> _Selected excerpt_

>> start

But for those QPR fans hoping that new investor Lakshmi Mittal has joined forces with Formula One tycoons Bernie Ecclestone and Flavio Briatore to bankroll an Abramovich-style spending spree at Loftus Road, there is likely to be disappointment.
Despite being worth around £19.25 billion, Britain's richest resident has spent only £200,000 on acquiring his 20 per cent stake in the club from flamboyant Team Renault boss Briatore. He has also pledged £1 million to help cover debts and buy new players. To put that figure into context, Mittal spent £30 million on his daughter Vanisha's lavish 2004 wedding in Paris.
All of which begs the question why the Indian steel magnate, an entrepreneur with more than enough money to buy every club in the Premier League and still have change, chose to spend a relatively tiny sum to buy into QPR, a club languishing at the wrong end of the Championship. Although Mittal has access to an executive box at Chelsea and went to the 2006 World Cup final between France and Italy, he is not a big fan of the game.
A clue to the reason for his interest may be found in the involvement of his son-in-law, Amit Bhatia, himself a wealthy investment banker from a rich Delhi family. Bhatia is to take up a place on the QPR board and is said to be the one with a keen enthusiasm for football.
Bhatia was also the driving force behind the foundation of the Mittal Champions Trust, a £4.5 million funding programme set up to boost India's Olympic team in time for the London 2012 Games.
Vinod Mehta, editor of Indian magazine Outlook, said: "Although he is very rich, Lakshmi Mitall is a very simple man. He is not a man of extravagant taste. He is not star-struck, so buying into this is not to get publicity or to elevate his status. I suspect this is just for the benefit of his son-in-law."
Ecclestone explains Mittal's involvement in more simple terms. "I told him he should come on board and he took my advice," he said last month. The two became close after Ecclestone sold his house in Kensington Palace Gardens to Mittal for £70 million in 2003.
Mittal is understood to be happy to remain a silent investor in the project, leaving Briatore and Ecclestone to drive the push for the Premier League. "It would be wrong to give your readers the impression that Mittal is about to become another Abramovich," said one source.

>> end

> _Stored rows_
>> start

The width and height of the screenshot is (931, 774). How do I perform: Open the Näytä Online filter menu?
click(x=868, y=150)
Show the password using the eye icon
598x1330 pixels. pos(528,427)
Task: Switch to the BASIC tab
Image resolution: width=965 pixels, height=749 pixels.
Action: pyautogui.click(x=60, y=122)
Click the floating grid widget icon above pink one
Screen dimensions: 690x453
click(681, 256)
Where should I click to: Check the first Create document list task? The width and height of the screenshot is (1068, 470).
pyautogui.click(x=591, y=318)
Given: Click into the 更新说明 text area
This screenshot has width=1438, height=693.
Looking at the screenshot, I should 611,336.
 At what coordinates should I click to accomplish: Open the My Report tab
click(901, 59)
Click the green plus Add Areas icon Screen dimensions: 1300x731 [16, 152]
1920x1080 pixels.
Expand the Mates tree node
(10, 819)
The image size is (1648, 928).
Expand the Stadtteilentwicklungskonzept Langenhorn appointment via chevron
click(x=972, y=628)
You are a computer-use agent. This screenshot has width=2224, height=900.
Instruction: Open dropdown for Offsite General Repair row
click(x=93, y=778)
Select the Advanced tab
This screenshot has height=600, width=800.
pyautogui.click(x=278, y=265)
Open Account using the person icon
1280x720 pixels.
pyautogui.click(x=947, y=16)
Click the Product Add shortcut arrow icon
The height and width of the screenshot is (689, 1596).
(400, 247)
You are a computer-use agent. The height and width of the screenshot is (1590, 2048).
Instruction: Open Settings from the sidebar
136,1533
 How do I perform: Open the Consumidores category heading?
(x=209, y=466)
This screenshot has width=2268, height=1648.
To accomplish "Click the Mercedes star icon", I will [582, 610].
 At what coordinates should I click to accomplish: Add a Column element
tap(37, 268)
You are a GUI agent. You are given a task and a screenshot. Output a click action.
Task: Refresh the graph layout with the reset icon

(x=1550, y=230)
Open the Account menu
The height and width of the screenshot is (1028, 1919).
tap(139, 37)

>> end

> _What to produce_
Can you write out everything in the article about Mittal's stake in QPR from "All of which" down to "London 2012 Games."?

> _Full output_
All of which begs the question why the Indian steel magnate, an entrepreneur with more than enough money to buy every club in the Premier League and still have change, chose to spend a relatively tiny sum to buy into QPR, a club languishing at the wrong end of the Championship. Although Mittal has access to an executive box at Chelsea and went to the 2006 World Cup final between France and Italy, he is not a big fan of the game.
A clue to the reason for his interest may be found in the involvement of his son-in-law, Amit Bhatia, himself a wealthy investment banker from a rich Delhi family. Bhatia is to take up a place on the QPR board and is said to be the one with a keen enthusiasm for football.
Bhatia was also the driving force behind the foundation of the Mittal Champions Trust, a £4.5 million funding programme set up to boost India's Olympic team in time for the London 2012 Games.